Lament or Expectation: After Theory Revisited

Li Tang 28 Jun 2017

This essay makes a comment on Terry Eagleton’s After Theory, discusses the major issues of this
book including the relationship between theory and politics, postmodernism, cultural theory, anti-
theory and the like, and verifies Eagleton’s “political criticism” position. This essay intents to indicate
that After Theory is not a lament for “the death of theory” but an expectation to a new paradigm of
theory.

After Theory (2003) has been widely considered to be Eagleton’s manifesto on “the end of theory”
ever since it was published. On its prefatory note, Eagleton points out that this book argues against
the so-called current orthodoxy. He asserts that this orthodoxy cannot meet the demands of the
contemporary political situation, and the purpose of this book is to explain the reason, furthermore
find out the remedy (see prefatory note). Therefore, “lament on theory” is not the major purpose of
this book. To some extent, After Theory is an epigrammatic argumentation toward theory, conveying
a dissatisfaction about the deficiency of nowadays theory. Eagleton’s real purpose is to appeal
emphasis on the political–critical function of theory, namely, the innovation of theory. His “after
theory” is not a declaration of “the end of theory,” but a dissatisfaction of the current theory and an
expectation of a new theoretical paradigm.
Eagleton points out, “if theory means a reasonable systematic reflection on our guiding assumptions,
it remains as indispensable as ever” (Eagleton 2004, p. 2). In the afterword of Literary Theory: An
Introduction (Second edition, 1996), Eagleton asserts, “theory indicates that our classical ways of
carving up knowledge are now, for hard historical reasons, in deep trouble. But it is as much a
revealing symptom of this breakdown as a positive reconfiguration of the field.”(Eagleton 1996, p.
207) He regards literary theory as one part of institutionalization, as the reflection of political ideology.
“(…) the history of modern literary theory is part of the political and ideological history of our epoch”
(Eagleton 1996, p. 169). According to him, surely there is some certain political tendency carved in
every literary theory. The importance of theory lies in revealing, criticizing, and challenging the
mainstream value. Therefore, “literary theories are not to be upbraided for being political, but for
being on the whole covertly or unconsciously so” (Eagleton 1996, p. 170). He emphasizes the
importance of political dimension of theory

(…) literary theory has been indissociably bound up with political beliefs and ideological values.
Indeed, literary theory is less an object of intellectual enquiry in its own right than a particular
perspective in which to view the history of our times. (Eagleton 1996, p. 170)
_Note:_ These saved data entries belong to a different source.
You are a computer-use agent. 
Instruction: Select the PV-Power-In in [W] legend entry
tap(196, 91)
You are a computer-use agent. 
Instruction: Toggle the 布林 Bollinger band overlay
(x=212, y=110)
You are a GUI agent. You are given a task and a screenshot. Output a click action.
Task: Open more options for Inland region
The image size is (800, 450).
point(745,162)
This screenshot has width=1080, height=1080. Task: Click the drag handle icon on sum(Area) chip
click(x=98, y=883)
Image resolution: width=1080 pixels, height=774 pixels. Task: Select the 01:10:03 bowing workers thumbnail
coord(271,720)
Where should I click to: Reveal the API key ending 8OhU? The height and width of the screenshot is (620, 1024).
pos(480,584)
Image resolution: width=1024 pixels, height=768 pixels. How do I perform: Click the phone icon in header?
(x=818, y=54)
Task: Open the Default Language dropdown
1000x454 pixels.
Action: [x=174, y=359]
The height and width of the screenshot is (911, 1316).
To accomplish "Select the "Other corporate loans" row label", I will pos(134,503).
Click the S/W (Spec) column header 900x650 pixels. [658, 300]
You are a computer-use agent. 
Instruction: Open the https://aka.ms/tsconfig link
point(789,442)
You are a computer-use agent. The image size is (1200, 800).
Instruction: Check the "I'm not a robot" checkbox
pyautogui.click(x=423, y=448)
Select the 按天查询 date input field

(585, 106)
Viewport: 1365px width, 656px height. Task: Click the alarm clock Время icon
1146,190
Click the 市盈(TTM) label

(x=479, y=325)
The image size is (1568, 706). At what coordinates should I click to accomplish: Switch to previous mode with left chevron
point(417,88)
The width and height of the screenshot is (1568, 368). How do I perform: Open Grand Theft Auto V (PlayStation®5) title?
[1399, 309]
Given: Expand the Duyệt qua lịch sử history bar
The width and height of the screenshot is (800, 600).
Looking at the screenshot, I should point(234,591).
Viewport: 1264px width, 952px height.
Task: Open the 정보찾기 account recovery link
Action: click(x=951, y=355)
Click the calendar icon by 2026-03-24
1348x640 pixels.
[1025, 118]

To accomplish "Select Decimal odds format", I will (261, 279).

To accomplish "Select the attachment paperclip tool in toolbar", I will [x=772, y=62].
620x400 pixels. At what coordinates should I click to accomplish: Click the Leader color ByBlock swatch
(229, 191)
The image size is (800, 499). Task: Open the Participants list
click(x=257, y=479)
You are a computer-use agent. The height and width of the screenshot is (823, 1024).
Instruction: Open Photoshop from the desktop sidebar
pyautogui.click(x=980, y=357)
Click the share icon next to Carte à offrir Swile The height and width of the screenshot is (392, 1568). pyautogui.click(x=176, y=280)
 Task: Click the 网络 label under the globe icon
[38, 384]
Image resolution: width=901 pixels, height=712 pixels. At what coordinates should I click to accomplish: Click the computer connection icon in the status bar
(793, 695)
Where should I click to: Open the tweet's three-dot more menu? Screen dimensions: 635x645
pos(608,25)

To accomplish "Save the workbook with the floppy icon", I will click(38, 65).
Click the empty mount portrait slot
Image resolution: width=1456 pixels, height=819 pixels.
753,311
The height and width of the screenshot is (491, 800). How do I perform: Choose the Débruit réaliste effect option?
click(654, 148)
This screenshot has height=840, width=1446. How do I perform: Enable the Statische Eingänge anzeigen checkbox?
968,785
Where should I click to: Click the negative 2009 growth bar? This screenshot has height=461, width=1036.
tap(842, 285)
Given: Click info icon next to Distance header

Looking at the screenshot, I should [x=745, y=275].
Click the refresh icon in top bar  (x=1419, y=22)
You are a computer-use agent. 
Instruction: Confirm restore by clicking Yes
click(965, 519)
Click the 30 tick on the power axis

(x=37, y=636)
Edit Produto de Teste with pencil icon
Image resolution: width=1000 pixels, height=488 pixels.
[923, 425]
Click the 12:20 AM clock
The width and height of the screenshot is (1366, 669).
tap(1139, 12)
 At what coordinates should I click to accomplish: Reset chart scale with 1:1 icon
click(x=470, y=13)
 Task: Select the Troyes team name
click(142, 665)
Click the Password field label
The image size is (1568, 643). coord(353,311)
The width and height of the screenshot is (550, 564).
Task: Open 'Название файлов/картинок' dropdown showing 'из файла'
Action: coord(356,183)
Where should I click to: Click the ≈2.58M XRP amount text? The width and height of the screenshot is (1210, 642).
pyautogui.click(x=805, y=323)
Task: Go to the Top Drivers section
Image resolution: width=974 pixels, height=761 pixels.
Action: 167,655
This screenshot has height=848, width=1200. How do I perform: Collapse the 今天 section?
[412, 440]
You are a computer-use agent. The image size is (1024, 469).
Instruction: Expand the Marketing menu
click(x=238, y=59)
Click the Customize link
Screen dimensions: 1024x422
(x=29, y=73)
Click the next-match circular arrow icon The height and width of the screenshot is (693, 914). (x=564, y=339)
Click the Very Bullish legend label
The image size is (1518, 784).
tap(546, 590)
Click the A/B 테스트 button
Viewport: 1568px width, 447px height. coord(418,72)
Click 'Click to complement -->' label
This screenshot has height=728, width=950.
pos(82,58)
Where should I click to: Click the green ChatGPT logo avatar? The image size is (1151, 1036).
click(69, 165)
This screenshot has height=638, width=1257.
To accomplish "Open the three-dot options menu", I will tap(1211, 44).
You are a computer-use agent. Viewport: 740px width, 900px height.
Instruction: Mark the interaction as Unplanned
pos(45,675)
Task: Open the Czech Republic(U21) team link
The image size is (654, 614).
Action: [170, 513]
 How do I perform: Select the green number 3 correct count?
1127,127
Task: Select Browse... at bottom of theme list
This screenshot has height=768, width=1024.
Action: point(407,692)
He apparently denies the death of theory: the “universal values” which lead to the death of theory do
not exist: “if they were ever to do so, the theorist could relievedly lay down his or her theorizing, which
would have been made redundant precisely by being politically realized, and do something more
interesting for a change” (Eagleton 1996, p. 208).

After Theory, indeed, is a reflection upon literary theory also its function and status in contemporary
consumption society. The title of the first chapter of After Theory – “The Politics of
Amnesia” – indicates Eagleton’s appeal of reemphasizing political dimension and critical nature in
literary theory, also its guiding function in practice. To him, Marxism is perhaps the firmest position he
has hold during his such a long academic career. “Literary production,” “capital,” and “consumption”
are the key words for Marxist study. In After Theory, Eagleton reflects upon these significant topics. It
seems that he equals the popularity of consumption, entertainment, body, sex, and alike in culture to
the loss of faith. He asserts, “a more canny, consumerist kind of capitalism, however, persuades us to
indulge our senses and gratify ourselves as shamelessly as possible” (Eagleton 2004, p. 5–6). The
consumption capitalism “amuses ourselves to death,” makes the public lose morality and ration. This
not only leads to the further expansion of consumption society but also identifies the self-fulfillment of
individual with the survival of the system. Since conservatism gained the upper hand from 1970s,
people indulged themselves into the pursuit of material desire and the meaningless recreations, thus
led to the continuous decrease of historical sense and responsible sense. In a society which is full of
consumptions and recreations, the absence of memories of collective and effective political action is
inevitable. Following by this, lots of contemporary cultural ideas have been out of shape. To this,
Eagleton sighs: “There is a historical vortex at the centre of our thought which drags in out of true”
(Eagleton 2004, p. 7). He thinks it is urgent to solve this problem. “The future would simply be the
present infinitely repeated” (Eagleton 2004, p. 7), which suits the intention of the person in power if
we cannot find an alternative method. Therefore, the paradigm shift of theory is pressing. To him, the
ideal paradigm of literary theory is to insist on the relevance between critical activity and political
behavior.

Eagleton defines culture like this: “Pleasure, desire, art, language, the media, the body, gender,
ethnicity: a single word to sum all these up would be culture” (Eagleton 2004, p. 39). Meantime,
“cultural ideas change with the world they reflect upon” (Eagleton 2004, p. 23). Various new cultural
ideas emerge from capitalism, however, “the concept of culture grew up as a critique of middle-class
society, not as ally of it” (Eagleton 2004, p. 25). This causes the complicated relationship between
culture and capitalism. Since 1970s, the crisis of capitalism worldwide kept increasing continuously,
“Third Worldism” gave way to “postcolonialism.” To some extent, Eagleton does not approve the
popularity of postcolonialism so much. He claims:

much post-colonial theory shifted the focus from class and nation to ethnicity. This meant among
other things that the distinctive problems of post-colonial culture were often falsely assimilated to the
very different question of Western ‘identity politics’. Since ethnicity is largely a cultural affair, this shift
of focus was also one from politics to culture. (Eagleton 2004, p. 12)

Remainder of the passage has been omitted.